O projeto é permeado de respostas a perguntas fundamentais. “Quem foram as pessoas que desvirtuaram uma lei aprovada em 1831 para proibir o tráfico de escravizados, num grande esquema de corrupção que envolveu o Império, a classe política e os proprietários? Quem foram as pessoas que transformaram ela em uma lei ‘para inglês ver’?’”, detalha Rogero. “Coisas ruins feitas pela elite brasileira fizeram com que a gente chegasse a esse ponto em que a gente vive um país profundamente desigual, muito racista, com mais de 30 milhões de pessoas passando fome”, afirma.
Narrar a forma com que o sistema político — defensor dos interesses da elite escravista — prejudicou a população negra é um dos principais objetivos do trabalho, porque, como lembra o autor, “a história de todo um período explica muito do Brasil de hoje”.
Desdobramentos — Rogero também está à frente dos podcasts Negra Voz e Vidas Negras. Como esses trabalhos se distinguem do Querino? “O Vidas Negras , por exemplo, é focado em trajetórias de pessoas, de personalidades. No Querino, que é voltado aos grandes acontecimentos, usamos também histórias humanas como recurso narrativo, mas para contar a macro-história. Ele envolveu mais gente e foram dois anos e oito meses de trabalho até lançarmos o podcast”, explica o autor.

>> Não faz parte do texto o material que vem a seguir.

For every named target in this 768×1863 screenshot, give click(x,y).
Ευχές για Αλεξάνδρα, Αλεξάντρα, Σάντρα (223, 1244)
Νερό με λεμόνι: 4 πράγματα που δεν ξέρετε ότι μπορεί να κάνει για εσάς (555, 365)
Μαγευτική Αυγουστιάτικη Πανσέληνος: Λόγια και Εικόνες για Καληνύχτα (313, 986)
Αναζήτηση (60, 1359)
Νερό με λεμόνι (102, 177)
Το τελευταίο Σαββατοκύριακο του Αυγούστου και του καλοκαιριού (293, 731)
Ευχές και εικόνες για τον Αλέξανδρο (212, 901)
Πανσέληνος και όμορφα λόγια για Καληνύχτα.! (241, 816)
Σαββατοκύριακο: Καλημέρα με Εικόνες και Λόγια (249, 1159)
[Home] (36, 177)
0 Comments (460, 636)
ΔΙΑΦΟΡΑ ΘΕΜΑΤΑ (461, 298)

De acordo com Rogero, a escolha narrativa foi pensada para chegar ao maior número de pessoas, em linguagem ampla e permeável a diferentes públicos. Está dando certo: em pouco mais de um mês do lançamento, já chegaram mensagens de professores de escolas públicas contando que usam o podcast do Projeto Querino em sala de aula.
Sobre a utilização do conteúdo como ferramenta em salas de aula, em consonância com a Lei 10.639, de 2003 — que trata da obrigatoriedade da inclusão da história e cultura afro-brasileira no currículo das escolas brasileiras —, Rogero afirma que existe a ideia de publicação de livros e também de desenvolvimento de projeto educacional. Recentemente, o jornalista foi convidado a participar de uma aula no curso de licenciatura em Ciências Sociais de uma universidade pública no Rio de Janeiro. Com os futuros professores de Sociologia, ele falou sobre o Projeto Querino e a possibilidade da utilização dos áudios junto aos estudantes.